• **RECORD EXTRACTS**:
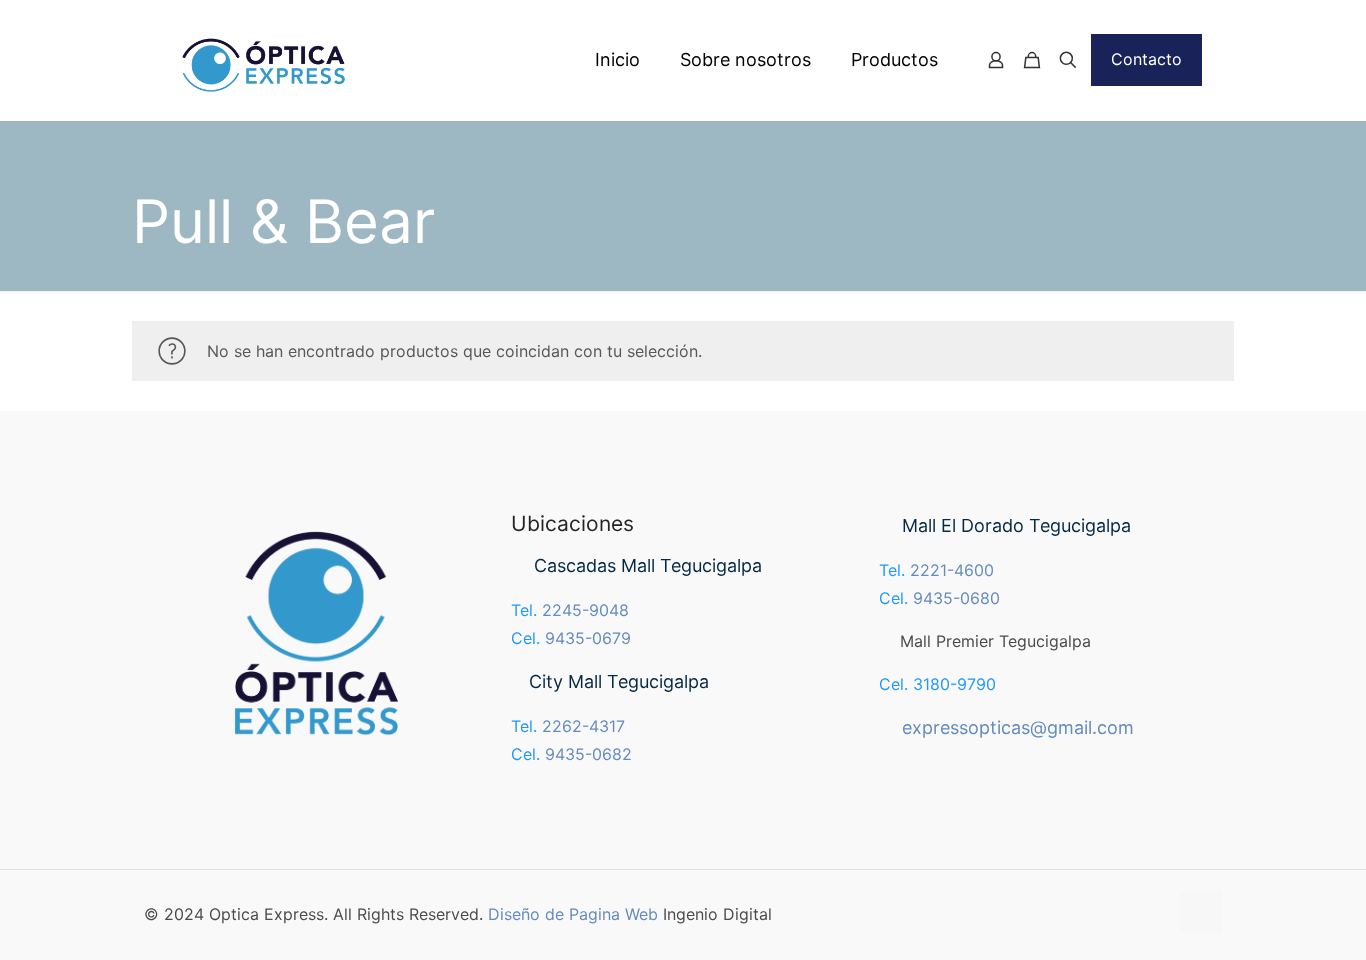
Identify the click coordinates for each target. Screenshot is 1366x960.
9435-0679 (588, 638)
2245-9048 (585, 610)
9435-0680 (956, 598)
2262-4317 (583, 726)
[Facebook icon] (1131, 914)
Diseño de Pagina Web (573, 914)
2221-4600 (952, 570)
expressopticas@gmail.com (1018, 727)
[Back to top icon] (1201, 912)
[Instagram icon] (1152, 914)
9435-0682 (588, 754)
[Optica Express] (271, 60)
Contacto (1146, 59)
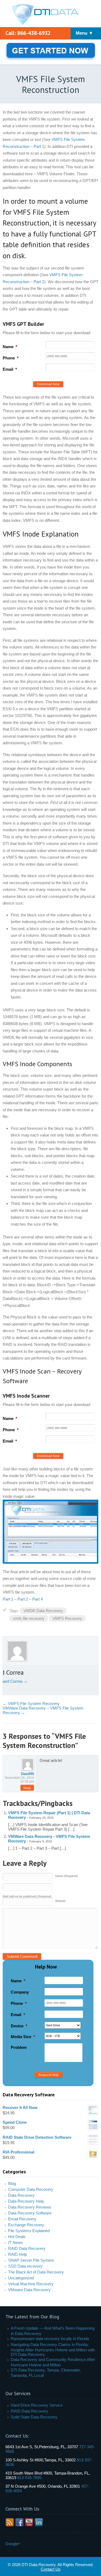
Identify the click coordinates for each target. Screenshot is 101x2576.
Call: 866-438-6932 (28, 33)
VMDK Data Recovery (43, 1610)
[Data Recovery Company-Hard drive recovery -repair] (50, 15)
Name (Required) (66, 1876)
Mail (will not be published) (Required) (27, 1896)
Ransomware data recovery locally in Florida (50, 2338)
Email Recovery (22, 2219)
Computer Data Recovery (30, 2189)
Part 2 (23, 1599)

• **WHAT YOU NEED TO DO**: Set down every record exactly as written, but drop the pictures.

• **RESULT BELOW**:
Identify the click coordinates for each target. Screenshot is 1366x960.
9435-0679 (588, 638)
2245-9048 (585, 610)
9435-0680 (956, 598)
2262-4317 (583, 726)
[Facebook icon] (1131, 914)
Diseño de Pagina Web (573, 914)
2221-4600 (952, 570)
expressopticas@gmail.com (1018, 727)
[Back to top icon] (1201, 912)
[Instagram icon] (1152, 914)
9435-0682 (588, 754)
[Optica Express] (271, 60)
Contacto (1146, 59)
Identify the click coordinates for each target. Screenshot is 101x2576.
Call: 866-438-6932 (28, 33)
VMDK Data Recovery (43, 1610)
[Data Recovery Company-Hard drive recovery -repair] (50, 15)
Name (Required) (66, 1876)
Mail (will not be published) (Required) (27, 1896)
Ransomware data recovery locally in Florida (50, 2338)
Email Recovery (22, 2219)
Computer Data Recovery (30, 2189)
Part 2 (23, 1599)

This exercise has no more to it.